Desde tiempos remotos, el cerdo forma parte de nuestra cocina tradicional. El animal es criado con la comida de casa, la sobra, o en el mejor de los casos, el palmiche —fruto de nuestras palmas que, como nutritivo alimento, procura una carne riquísima.
Un cerdo relleno con moros y cristianos, es decir, arroz con frijoles, y cocido en púa, es lo más rico que existe.
En la casa de un campesino cubano no puede faltar el puerco asado en tiempo de celebración; sin esto la fiesta pierde sabor o, como dijera en buen cubano Juana Bacallao: ¡Sabrosura!

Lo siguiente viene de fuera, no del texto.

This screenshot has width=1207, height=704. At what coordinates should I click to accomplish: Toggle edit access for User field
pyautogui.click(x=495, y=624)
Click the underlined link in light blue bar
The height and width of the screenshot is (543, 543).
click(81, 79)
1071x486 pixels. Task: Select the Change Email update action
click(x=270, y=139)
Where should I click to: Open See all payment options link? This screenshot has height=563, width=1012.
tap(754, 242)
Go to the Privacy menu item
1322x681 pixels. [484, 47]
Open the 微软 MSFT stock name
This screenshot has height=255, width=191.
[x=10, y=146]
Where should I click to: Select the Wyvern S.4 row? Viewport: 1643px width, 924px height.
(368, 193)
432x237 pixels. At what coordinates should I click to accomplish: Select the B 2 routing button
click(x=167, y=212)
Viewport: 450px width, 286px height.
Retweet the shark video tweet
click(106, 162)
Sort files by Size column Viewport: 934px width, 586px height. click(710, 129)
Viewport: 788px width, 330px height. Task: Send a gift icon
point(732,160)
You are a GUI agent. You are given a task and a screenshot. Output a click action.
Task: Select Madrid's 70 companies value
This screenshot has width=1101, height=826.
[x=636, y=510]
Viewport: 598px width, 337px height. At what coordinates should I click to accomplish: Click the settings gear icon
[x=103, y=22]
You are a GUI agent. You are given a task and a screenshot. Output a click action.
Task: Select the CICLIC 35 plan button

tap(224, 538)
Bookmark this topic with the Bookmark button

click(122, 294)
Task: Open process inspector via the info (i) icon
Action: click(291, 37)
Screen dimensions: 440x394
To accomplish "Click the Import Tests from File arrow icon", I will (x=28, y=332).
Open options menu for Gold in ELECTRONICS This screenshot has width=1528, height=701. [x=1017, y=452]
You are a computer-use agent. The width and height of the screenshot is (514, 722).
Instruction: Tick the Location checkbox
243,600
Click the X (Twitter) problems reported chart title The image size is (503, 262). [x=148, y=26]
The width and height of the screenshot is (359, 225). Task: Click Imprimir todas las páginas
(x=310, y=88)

Pero no todos tenemos la posibilidad de criar puerco con palmiche porque esto solo se consigue en el campo.
Los nuevos tiempos imponen otras maneras de alimentación: tengo un amigo que le echaba cabezas de pescado jurel, incluso, hacía piensos a base de pescado y cáscaras de huevos. El pobre, cuando al fin llegó el ansiado día de probar el efecto detonante de su sacrificio, grande fue su decepción.
No alimente usted demasiado con frutos del mar a los cerdos, no sea que corra el mismo riesgo de mi amigo: el cerdo ya no fue más cerdo, el gordo del animal nunca antes supo peor.
Sin embargo, no sería el único mordido —¡y de qué manera!— por la fatal sorpresa. Hasta los vecinos dieron cuenta de su insatisfacción, quienes para asombro de cada uno, recibieron un pedazo de la preciada carne, incluso, gordo para hacer chicharrones, esta vez con un acérrimo sabor a pescado.
Confieso que también caí en la inesperada falacia del destino, porque el día en que sacrificaron el cochinito, yo me afilaba los dientes seducido por tamaña fantasía, tal vez más que mi propio amigo, cuando él movía la púa, tanto a la derecha como a la izquierda del entusiasmo.